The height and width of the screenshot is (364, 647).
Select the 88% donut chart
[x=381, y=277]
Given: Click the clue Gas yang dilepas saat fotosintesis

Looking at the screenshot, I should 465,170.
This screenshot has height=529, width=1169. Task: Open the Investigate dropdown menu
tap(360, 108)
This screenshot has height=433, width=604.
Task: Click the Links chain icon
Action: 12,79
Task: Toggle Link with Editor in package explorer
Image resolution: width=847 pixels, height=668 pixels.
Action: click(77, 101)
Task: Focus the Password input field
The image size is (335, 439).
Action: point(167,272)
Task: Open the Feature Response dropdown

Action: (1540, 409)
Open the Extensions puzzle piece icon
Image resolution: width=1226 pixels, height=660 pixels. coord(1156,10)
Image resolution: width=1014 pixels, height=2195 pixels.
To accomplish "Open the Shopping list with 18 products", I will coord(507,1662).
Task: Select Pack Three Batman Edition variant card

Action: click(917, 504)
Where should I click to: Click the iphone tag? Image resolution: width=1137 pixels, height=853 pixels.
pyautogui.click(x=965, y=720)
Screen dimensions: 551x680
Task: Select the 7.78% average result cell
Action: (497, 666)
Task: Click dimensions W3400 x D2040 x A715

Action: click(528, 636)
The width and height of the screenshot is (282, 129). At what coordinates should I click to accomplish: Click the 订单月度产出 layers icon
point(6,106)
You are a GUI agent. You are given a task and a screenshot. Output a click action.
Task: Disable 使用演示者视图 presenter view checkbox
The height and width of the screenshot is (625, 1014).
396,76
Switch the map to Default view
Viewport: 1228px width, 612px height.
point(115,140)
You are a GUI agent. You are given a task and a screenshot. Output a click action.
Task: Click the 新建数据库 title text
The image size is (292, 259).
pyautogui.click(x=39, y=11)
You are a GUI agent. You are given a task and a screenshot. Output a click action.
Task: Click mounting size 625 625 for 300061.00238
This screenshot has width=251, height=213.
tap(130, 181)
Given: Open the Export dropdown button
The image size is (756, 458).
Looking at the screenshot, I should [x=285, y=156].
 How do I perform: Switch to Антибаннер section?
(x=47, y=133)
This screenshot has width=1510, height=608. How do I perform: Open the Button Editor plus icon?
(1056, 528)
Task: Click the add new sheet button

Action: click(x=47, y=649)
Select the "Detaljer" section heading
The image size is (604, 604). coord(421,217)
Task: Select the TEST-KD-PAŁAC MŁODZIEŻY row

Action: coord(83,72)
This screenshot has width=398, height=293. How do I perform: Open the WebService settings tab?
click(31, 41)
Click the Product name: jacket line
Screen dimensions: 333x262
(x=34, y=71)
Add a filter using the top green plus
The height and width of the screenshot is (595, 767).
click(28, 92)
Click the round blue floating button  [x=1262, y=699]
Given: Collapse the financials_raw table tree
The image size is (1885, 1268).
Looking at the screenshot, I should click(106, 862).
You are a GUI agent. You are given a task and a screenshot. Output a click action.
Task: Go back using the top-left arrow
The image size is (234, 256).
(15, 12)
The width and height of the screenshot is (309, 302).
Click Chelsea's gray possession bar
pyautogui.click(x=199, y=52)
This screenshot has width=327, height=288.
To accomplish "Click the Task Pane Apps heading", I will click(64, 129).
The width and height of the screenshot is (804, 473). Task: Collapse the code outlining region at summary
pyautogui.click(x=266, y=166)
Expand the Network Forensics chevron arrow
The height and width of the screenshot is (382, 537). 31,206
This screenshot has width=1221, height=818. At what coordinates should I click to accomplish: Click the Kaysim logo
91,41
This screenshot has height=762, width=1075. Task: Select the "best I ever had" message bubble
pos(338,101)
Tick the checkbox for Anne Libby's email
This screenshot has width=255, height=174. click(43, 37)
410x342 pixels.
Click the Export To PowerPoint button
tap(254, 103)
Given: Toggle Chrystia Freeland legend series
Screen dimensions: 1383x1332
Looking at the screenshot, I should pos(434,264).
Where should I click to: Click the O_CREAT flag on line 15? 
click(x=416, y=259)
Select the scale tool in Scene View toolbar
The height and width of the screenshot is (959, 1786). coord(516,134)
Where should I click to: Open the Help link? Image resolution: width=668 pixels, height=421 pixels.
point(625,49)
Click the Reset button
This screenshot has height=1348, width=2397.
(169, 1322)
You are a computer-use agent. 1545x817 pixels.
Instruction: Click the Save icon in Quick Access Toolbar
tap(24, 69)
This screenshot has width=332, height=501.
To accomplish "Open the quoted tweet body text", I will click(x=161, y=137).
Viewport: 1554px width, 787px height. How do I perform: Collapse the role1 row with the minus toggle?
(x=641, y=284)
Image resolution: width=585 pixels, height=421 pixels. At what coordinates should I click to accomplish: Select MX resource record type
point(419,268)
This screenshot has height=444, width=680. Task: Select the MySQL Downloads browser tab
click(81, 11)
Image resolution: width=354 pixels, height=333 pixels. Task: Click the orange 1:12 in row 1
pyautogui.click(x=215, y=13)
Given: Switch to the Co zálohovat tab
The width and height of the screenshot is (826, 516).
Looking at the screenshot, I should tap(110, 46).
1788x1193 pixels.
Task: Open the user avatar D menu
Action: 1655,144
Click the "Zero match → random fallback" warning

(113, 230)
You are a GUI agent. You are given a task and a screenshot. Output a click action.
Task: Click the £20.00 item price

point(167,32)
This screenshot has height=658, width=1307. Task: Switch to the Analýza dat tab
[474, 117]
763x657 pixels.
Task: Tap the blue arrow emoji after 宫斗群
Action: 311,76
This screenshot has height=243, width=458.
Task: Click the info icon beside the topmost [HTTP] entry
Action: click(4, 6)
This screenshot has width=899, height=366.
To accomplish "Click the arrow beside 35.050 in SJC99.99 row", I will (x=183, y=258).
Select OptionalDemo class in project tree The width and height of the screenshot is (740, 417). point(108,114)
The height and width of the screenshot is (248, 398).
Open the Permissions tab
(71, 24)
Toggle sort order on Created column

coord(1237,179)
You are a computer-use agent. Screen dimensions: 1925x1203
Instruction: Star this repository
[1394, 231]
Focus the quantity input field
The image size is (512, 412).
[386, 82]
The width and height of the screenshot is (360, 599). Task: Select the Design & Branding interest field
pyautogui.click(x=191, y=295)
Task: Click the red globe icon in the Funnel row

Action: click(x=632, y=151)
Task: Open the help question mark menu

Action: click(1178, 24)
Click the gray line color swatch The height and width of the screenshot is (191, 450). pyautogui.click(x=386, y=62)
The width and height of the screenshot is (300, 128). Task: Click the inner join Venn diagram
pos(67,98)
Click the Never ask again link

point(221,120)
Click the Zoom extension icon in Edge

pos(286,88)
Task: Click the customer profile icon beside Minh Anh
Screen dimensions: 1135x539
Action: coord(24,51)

━━━━━━━━━━━━━━━━━━━━

BRIEF: Copy the items above word for word, from the first line through the line containing "Looking at the screenshot, I should [x=285, y=156].", inclusive.

RESPONSE:
The height and width of the screenshot is (364, 647).
Select the 88% donut chart
[x=381, y=277]
Given: Click the clue Gas yang dilepas saat fotosintesis

Looking at the screenshot, I should 465,170.
This screenshot has height=529, width=1169. Task: Open the Investigate dropdown menu
tap(360, 108)
This screenshot has height=433, width=604.
Task: Click the Links chain icon
Action: 12,79
Task: Toggle Link with Editor in package explorer
Image resolution: width=847 pixels, height=668 pixels.
Action: click(77, 101)
Task: Focus the Password input field
The image size is (335, 439).
Action: point(167,272)
Task: Open the Feature Response dropdown

Action: (1540, 409)
Open the Extensions puzzle piece icon
Image resolution: width=1226 pixels, height=660 pixels. coord(1156,10)
Image resolution: width=1014 pixels, height=2195 pixels.
To accomplish "Open the Shopping list with 18 products", I will coord(507,1662).
Task: Select Pack Three Batman Edition variant card

Action: click(917, 504)
Where should I click to: Click the iphone tag? Image resolution: width=1137 pixels, height=853 pixels.
pyautogui.click(x=965, y=720)
Screen dimensions: 551x680
Task: Select the 7.78% average result cell
Action: (497, 666)
Task: Click dimensions W3400 x D2040 x A715

Action: click(528, 636)
The width and height of the screenshot is (282, 129). At what coordinates should I click to accomplish: Click the 订单月度产出 layers icon
point(6,106)
You are a GUI agent. You are given a task and a screenshot. Output a click action.
Task: Disable 使用演示者视图 presenter view checkbox
The height and width of the screenshot is (625, 1014).
396,76
Switch the map to Default view
Viewport: 1228px width, 612px height.
point(115,140)
You are a GUI agent. You are given a task and a screenshot. Output a click action.
Task: Click the 新建数据库 title text
The image size is (292, 259).
pyautogui.click(x=39, y=11)
You are a GUI agent. You are given a task and a screenshot. Output a click action.
Task: Click mounting size 625 625 for 300061.00238
This screenshot has width=251, height=213.
tap(130, 181)
Given: Open the Export dropdown button
The image size is (756, 458).
Looking at the screenshot, I should [x=285, y=156].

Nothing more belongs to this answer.